The Emergence and Evolution of Borophene

Neighboring carbon and sandwiched between non‐metals and metals in the periodic table of the elements, boron is one of the most chemically and physically versatile elements, and can be manipulated to form dimensionally low planar structures (borophene) with intriguing properties. Herein, the theoretical research and experimental developments in the synthesis of borophene, as well as its excellent properties and application in many fields, are reviewed. The decade‐long effort toward understanding the size‐dependent structures of boron clusters and the theory‐directed synthesis of borophene, including bottom‐up approaches based on different foundations, as well as up‐down approaches with different exfoliation modes, and the key factors influencing the synthetic effects, are comprehensively summarized.
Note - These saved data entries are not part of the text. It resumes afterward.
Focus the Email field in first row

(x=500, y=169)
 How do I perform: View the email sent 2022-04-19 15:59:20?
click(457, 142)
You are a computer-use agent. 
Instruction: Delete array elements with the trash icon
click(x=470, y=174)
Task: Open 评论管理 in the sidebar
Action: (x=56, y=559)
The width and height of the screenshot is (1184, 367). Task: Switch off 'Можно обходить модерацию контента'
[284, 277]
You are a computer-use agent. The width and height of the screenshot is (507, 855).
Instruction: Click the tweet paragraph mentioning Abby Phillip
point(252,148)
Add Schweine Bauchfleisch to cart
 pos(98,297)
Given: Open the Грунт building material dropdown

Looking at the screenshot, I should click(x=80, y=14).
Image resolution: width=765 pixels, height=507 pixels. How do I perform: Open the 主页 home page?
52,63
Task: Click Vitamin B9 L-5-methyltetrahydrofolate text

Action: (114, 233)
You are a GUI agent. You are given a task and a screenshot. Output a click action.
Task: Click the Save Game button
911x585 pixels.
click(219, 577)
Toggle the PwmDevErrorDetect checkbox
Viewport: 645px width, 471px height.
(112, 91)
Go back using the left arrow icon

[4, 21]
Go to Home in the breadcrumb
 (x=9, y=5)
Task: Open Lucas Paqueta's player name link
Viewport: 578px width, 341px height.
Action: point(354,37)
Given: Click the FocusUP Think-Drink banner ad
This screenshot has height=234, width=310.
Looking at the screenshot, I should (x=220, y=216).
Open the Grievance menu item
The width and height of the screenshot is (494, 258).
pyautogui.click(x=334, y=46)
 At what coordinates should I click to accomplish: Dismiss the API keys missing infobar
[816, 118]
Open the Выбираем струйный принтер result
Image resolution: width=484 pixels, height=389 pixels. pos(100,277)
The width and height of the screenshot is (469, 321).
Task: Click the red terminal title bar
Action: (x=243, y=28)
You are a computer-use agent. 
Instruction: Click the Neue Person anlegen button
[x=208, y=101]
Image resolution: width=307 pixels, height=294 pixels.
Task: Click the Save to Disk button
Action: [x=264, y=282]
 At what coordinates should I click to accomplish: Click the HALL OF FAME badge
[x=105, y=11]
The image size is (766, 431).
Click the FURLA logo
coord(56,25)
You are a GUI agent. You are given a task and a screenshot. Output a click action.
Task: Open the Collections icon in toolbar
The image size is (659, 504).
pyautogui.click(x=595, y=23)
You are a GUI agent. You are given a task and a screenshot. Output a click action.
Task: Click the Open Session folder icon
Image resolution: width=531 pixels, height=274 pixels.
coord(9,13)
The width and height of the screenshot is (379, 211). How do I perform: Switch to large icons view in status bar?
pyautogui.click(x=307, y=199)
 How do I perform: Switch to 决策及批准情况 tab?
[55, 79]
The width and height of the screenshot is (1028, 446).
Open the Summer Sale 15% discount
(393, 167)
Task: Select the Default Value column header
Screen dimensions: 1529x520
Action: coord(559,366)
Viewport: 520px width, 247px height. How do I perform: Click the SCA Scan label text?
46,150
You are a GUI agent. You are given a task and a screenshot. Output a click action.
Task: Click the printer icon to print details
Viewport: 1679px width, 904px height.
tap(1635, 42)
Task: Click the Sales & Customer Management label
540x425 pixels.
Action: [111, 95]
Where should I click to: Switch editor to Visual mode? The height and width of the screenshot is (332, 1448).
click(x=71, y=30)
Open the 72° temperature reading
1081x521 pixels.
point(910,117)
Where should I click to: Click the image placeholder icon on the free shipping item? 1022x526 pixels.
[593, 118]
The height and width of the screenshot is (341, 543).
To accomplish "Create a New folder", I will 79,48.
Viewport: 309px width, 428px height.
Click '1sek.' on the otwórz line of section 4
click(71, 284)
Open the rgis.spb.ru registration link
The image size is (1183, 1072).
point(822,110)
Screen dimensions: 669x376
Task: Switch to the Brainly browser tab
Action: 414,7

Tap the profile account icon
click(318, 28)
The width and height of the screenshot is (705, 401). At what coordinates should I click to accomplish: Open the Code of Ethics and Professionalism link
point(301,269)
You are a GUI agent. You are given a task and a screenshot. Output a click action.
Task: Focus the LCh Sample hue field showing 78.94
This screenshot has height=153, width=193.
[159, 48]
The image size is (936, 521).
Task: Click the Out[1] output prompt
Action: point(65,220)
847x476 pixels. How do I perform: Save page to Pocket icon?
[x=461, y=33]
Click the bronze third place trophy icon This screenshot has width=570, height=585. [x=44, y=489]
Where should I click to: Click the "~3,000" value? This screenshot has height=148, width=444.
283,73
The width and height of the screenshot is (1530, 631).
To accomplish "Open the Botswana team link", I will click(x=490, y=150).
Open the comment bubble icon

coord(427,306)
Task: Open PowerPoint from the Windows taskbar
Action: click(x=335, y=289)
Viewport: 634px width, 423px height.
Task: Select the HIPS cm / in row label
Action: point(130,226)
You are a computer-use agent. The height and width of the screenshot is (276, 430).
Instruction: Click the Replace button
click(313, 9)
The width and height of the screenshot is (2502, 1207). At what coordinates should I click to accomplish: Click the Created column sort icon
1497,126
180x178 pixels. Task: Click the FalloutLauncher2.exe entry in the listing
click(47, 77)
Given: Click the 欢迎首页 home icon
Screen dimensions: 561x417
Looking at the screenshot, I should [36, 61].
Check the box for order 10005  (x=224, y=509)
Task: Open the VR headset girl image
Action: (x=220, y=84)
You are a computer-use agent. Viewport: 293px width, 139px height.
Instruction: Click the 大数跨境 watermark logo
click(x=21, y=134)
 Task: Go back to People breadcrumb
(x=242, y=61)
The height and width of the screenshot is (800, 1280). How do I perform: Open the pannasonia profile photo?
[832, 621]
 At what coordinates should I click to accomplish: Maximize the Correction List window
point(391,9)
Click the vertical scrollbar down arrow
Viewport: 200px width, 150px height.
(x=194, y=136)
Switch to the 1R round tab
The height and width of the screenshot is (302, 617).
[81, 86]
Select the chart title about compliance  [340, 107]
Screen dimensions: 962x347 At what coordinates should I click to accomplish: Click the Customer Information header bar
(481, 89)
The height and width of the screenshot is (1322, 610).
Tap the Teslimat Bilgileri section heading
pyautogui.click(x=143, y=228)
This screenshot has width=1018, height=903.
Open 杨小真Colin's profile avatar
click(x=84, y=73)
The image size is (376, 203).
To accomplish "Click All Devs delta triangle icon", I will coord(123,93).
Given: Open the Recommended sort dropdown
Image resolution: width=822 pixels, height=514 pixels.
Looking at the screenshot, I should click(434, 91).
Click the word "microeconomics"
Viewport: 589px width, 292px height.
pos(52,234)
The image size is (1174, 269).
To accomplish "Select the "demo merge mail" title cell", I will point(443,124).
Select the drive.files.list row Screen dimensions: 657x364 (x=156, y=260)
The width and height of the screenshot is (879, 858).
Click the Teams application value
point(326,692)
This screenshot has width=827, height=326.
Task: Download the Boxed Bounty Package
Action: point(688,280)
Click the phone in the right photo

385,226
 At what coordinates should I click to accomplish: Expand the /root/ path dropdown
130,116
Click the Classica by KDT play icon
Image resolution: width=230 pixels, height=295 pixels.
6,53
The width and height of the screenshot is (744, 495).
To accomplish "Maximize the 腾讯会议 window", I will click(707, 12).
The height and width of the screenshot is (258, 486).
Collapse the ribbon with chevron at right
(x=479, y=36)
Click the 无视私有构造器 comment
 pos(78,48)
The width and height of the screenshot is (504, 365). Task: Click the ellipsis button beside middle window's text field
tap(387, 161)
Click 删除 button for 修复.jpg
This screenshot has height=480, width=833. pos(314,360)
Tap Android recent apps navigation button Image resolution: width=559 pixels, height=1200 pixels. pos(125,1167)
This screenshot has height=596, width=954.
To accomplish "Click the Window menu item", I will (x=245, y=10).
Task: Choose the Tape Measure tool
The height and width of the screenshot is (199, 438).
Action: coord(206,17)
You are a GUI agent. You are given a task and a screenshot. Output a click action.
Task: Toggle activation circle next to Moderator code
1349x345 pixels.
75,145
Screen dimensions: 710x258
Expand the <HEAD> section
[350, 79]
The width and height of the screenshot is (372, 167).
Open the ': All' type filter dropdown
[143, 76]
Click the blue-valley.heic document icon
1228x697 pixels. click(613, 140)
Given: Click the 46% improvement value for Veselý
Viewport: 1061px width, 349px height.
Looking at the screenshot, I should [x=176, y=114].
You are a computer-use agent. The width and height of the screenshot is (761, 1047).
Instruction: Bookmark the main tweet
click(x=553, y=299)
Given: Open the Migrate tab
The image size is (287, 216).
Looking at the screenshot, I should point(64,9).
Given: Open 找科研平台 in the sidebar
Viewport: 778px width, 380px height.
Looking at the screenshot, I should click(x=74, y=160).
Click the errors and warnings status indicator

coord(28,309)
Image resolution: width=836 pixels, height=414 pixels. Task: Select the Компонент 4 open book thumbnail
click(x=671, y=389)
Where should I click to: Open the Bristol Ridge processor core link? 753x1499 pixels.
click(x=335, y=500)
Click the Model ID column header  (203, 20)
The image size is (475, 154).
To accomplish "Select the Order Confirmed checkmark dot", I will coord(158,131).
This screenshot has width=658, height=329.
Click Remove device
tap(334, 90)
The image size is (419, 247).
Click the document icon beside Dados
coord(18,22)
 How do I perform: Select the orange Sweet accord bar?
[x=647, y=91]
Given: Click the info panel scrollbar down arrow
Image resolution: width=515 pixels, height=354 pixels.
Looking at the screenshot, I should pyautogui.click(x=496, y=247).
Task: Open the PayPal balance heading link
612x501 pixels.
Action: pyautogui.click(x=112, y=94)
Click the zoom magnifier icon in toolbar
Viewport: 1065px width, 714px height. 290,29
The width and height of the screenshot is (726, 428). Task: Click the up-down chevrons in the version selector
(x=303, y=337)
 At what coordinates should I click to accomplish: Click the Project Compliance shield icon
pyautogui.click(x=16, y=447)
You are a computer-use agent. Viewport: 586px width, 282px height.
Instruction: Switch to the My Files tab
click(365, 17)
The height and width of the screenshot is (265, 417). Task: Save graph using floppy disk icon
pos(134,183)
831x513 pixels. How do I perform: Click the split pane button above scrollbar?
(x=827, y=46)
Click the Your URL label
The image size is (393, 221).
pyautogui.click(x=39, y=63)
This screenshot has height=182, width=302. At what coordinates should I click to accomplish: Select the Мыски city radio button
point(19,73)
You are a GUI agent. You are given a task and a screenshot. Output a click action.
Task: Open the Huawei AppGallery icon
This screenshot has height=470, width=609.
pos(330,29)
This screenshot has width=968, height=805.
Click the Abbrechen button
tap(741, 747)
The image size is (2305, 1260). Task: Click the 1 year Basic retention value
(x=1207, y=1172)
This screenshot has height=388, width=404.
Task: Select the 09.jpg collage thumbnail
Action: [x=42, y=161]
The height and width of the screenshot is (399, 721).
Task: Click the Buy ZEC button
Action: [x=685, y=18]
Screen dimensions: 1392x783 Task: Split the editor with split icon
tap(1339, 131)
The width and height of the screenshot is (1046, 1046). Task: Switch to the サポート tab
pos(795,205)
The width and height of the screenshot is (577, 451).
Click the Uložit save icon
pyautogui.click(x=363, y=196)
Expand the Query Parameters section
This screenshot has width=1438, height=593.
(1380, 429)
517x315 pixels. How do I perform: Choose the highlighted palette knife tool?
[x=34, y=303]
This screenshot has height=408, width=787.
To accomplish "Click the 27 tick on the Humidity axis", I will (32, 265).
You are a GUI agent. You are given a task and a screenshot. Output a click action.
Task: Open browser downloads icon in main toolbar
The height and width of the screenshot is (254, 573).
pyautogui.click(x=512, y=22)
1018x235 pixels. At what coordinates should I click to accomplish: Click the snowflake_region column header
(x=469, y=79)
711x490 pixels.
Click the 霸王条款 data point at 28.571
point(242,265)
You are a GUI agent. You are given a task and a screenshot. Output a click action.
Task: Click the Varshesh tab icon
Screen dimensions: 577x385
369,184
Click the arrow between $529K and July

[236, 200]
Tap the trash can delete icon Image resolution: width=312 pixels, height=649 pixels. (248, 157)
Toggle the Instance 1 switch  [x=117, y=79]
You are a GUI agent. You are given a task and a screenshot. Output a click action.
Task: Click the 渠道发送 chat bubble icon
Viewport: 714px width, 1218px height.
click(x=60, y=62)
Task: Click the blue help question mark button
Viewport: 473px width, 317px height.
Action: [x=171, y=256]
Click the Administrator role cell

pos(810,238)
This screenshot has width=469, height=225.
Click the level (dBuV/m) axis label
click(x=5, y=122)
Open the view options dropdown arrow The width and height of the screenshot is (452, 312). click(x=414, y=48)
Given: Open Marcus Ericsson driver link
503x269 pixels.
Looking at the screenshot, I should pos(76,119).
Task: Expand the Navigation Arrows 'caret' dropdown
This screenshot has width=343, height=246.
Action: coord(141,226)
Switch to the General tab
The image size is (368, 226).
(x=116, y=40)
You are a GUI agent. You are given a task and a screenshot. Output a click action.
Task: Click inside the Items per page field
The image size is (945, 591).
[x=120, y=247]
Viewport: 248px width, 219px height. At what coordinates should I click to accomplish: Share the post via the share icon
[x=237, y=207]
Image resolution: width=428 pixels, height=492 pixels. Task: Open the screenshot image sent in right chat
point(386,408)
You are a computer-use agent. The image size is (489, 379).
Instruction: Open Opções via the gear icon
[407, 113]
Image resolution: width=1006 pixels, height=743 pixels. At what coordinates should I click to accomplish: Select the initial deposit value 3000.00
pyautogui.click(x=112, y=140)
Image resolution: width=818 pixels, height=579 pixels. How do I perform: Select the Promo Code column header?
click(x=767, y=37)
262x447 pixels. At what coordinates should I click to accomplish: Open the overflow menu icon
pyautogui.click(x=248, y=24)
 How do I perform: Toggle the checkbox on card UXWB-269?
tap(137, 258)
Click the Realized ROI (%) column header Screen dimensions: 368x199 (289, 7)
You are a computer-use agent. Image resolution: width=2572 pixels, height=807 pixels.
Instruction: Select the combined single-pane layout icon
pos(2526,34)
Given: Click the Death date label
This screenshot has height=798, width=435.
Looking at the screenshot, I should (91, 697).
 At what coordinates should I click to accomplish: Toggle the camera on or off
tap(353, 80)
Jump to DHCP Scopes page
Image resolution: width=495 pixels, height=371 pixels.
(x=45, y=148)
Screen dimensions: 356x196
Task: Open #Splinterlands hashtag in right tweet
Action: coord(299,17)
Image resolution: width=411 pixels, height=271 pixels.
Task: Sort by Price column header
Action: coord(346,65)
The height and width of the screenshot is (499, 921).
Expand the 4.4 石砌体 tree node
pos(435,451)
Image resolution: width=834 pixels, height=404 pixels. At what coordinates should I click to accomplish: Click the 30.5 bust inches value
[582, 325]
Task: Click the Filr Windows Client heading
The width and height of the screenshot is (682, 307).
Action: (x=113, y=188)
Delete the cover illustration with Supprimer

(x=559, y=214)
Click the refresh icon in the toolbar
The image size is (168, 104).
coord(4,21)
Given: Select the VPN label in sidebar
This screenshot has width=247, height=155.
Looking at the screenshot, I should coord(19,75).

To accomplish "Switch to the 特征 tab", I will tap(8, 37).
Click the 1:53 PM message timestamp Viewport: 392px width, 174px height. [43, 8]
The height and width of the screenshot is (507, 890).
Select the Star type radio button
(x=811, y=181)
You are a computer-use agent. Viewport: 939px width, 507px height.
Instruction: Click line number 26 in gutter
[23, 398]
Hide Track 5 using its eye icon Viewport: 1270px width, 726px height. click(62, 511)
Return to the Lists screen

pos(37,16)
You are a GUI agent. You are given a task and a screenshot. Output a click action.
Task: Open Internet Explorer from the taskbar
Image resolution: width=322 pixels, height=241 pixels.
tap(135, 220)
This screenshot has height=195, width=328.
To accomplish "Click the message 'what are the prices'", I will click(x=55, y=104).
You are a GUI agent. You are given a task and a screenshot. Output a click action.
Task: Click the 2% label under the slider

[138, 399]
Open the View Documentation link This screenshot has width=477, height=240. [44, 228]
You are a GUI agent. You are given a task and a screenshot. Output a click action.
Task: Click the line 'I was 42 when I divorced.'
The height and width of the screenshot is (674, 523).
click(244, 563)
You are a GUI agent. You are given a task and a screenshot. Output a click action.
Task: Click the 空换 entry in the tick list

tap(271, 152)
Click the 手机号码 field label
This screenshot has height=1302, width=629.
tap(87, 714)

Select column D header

Owing to its excellent chemical, electronic, mechanical, and thermal properties, borophene has shown great promise in supercapacitor, battery, hydrogen‐storage, and biomedical applications. Furthermore, borophene nanoplatforms used in various biomedical applications, such as bioimaging, drug delivery, and photonic therapy, are highlighted. Finally, research progress, challenges, and perspectives for the future development of borophene in large‐scale production and other prospective applications are discussed. The successful theoretical‐research‐guided synthesis of borophene marks a milestone for the synthesis of 2D materials without layered bulk structures. The excellent properties and wide applications of borophene make it a new cousin of graphene in the family of 2D materials.